Gould’s Book of Fish is the story of Billy Gould, an artist himself, who does a bit of dabbling in forgery and thievery. The majority of the richly expressed yarn takes place in the 19th century and follows the enterprising and exploited lad on his travels in and around England, Tasmania and Australia. Most of the time Gould is a resident of a penal colony doing his dead level best to survive. It’s not easy telling your story when you’re in a cage submerged under water. Obviously, you do most of your talking at low tide. Oh yes, and there is this. Aside from being a thief and a forger, Billy is also a liar. So, you have to take what he says with a grain of salt about the size of Mount Rushmore.
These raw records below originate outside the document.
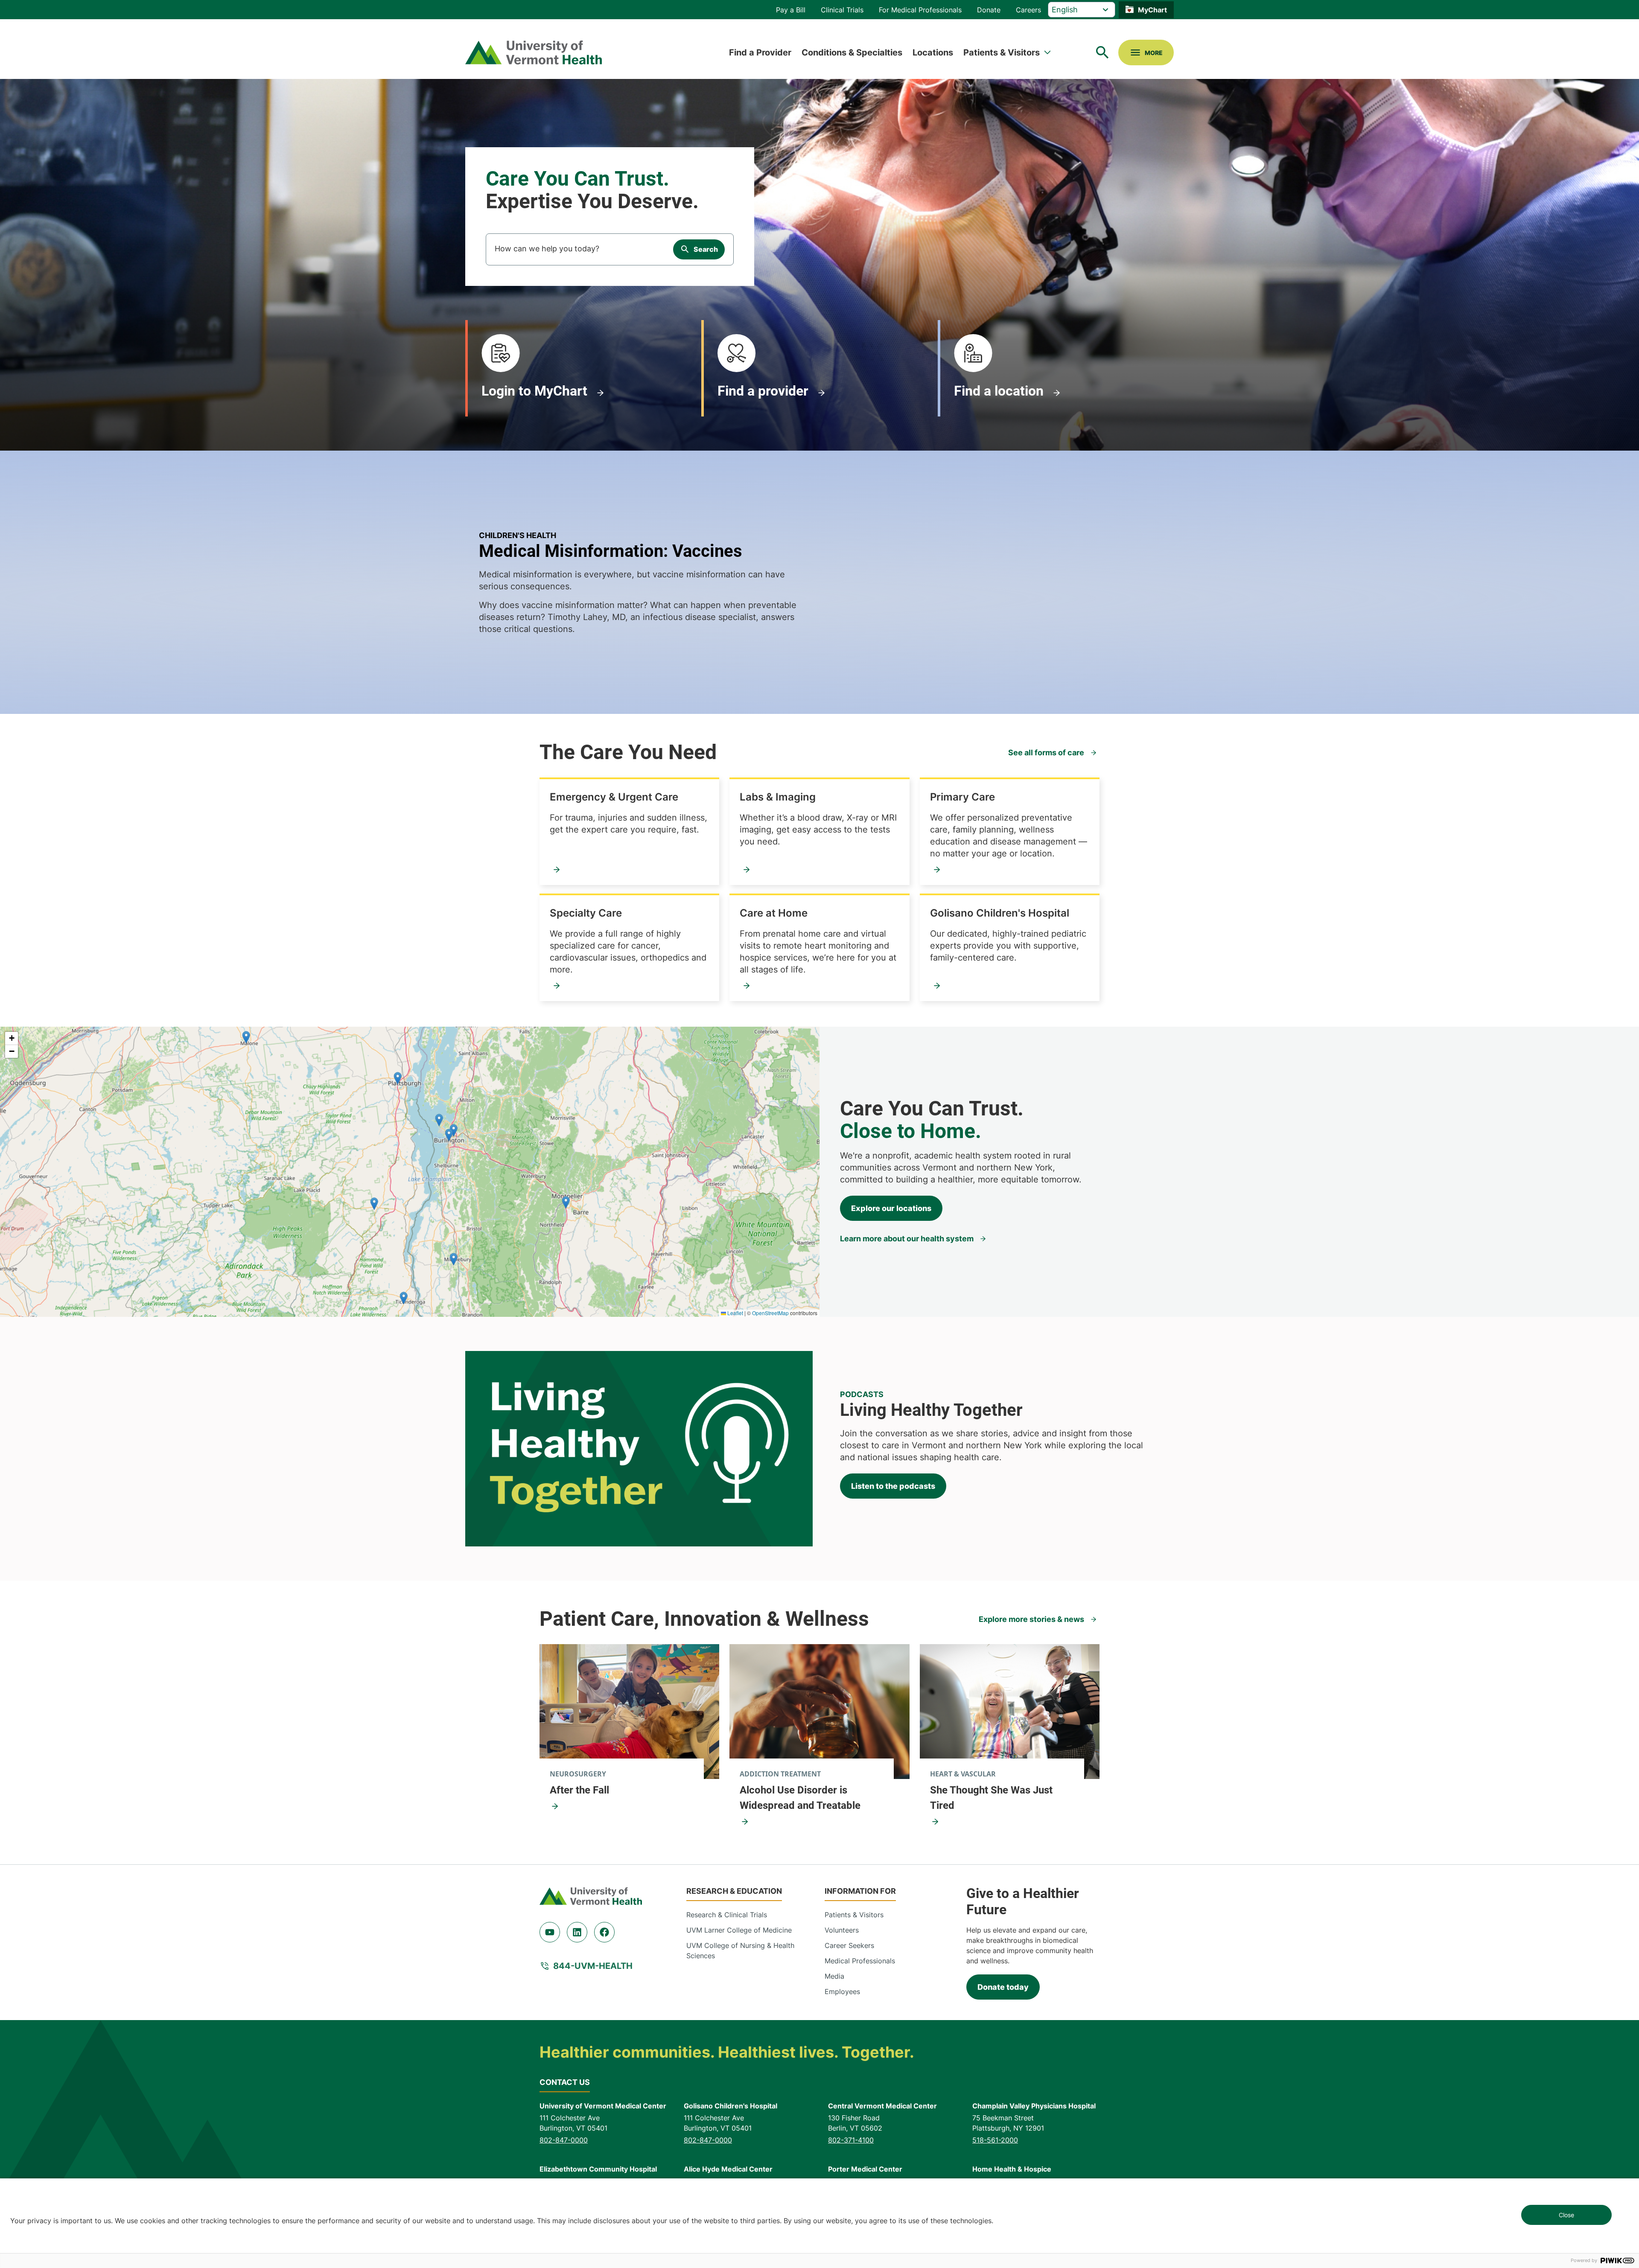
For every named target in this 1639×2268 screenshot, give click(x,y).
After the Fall (579, 1790)
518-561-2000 (995, 2140)
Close (1566, 2215)
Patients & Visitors (1001, 52)
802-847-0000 (564, 2140)
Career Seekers (849, 1945)
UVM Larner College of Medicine (739, 1930)
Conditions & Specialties (852, 52)
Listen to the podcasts (893, 1486)
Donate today (1003, 1987)
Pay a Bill (790, 10)
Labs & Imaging (778, 797)
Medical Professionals (860, 1960)
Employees (842, 1991)
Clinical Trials (842, 10)
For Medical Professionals (920, 10)
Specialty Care (586, 913)
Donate (988, 10)
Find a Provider (760, 52)
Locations (933, 52)
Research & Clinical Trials (726, 1914)
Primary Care (962, 797)
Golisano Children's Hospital (999, 913)
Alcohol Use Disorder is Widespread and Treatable (800, 1797)
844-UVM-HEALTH (593, 1966)
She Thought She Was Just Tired (991, 1797)
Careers (1028, 10)
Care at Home (774, 913)
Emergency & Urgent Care (614, 797)
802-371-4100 (851, 2140)
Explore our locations (891, 1208)
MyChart (1152, 10)
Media (834, 1976)
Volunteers (842, 1930)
But if you’re into high adventure, low morals, brutality, filth, spirituality, fantasy, love, unforgettable imagery and people occasionally turning into fish, you’re in for the sail of your life with Gould’s Book of Fish.

Flanagan’s novel was the overall winner of the Commonwealth Writers Prize for best book in 2002. It’s a magical story lavishly told and you’ll be a decidely happier person (or sawtooth shark) if you choose to swim in its waters.

The Fiction Fortune Hunter suggests you dive in.